In the last 24 hours, I’ve spent an embarrassing amount of time trying to debug a simple WordPress installation. When saving any changes, I received The response is not a valid JSON response. In addition, I also received weird symptoms I received was:

  • Getting 404s on requests to /wp-json
    • Presumably the root cause for The response is not a valid JSON response
  • Strange redirect loops with the header x-redirect-by: WordPress
    • Clearly a redirect originating from with in WordPress rather than Apache or Cloudflare

After spending a long time researching this, I discovered about a hundred useless answers to why people received this. In retrospect, one of the common replies was that it was related to SSL. However, in my case SSL worked just fine, so that didn’t make a lot of sense. Except that it was right on the money, in a convoluted way.

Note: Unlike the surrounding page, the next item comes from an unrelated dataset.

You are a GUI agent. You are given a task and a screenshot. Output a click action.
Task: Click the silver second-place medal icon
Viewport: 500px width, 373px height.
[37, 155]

See, the server was running a regular LAMP installation with Let’s Encrypt providing the SSL certificate. That part worked. I knew the certificate was valid etc. I then use Cloudflare for DNS/CDN/DDoS protection. Routing to the site worked just fine. However, by default, Cloudflare is set its SSL/TLS encryption mode to ‘Flexible’. This means that Cloudflare will gladly reverse proxy an HTTP end-point.

In my case, what happened was that Cloudflare would serve the content as HTTPS to the client, but use HTTP in the reverse proxy. As far as WordPress is concerned, the content is then served as HTTP, thus causing some internals to break. (On a technical note, what I would imagine happening is that WordPress simply ignore common flags, such as X-FORWARDED-PROTO that could have helped here.)

The solution was to change the ‘encryption mode’ from ‘Flexible’ to ‘Full (strict)’, which means that Cloudflare will HTTPS to communicate to the back-end (while also validate the certificate). This is exactly what I wanted.

Hopefully this will save someone else a bunch of head scratching.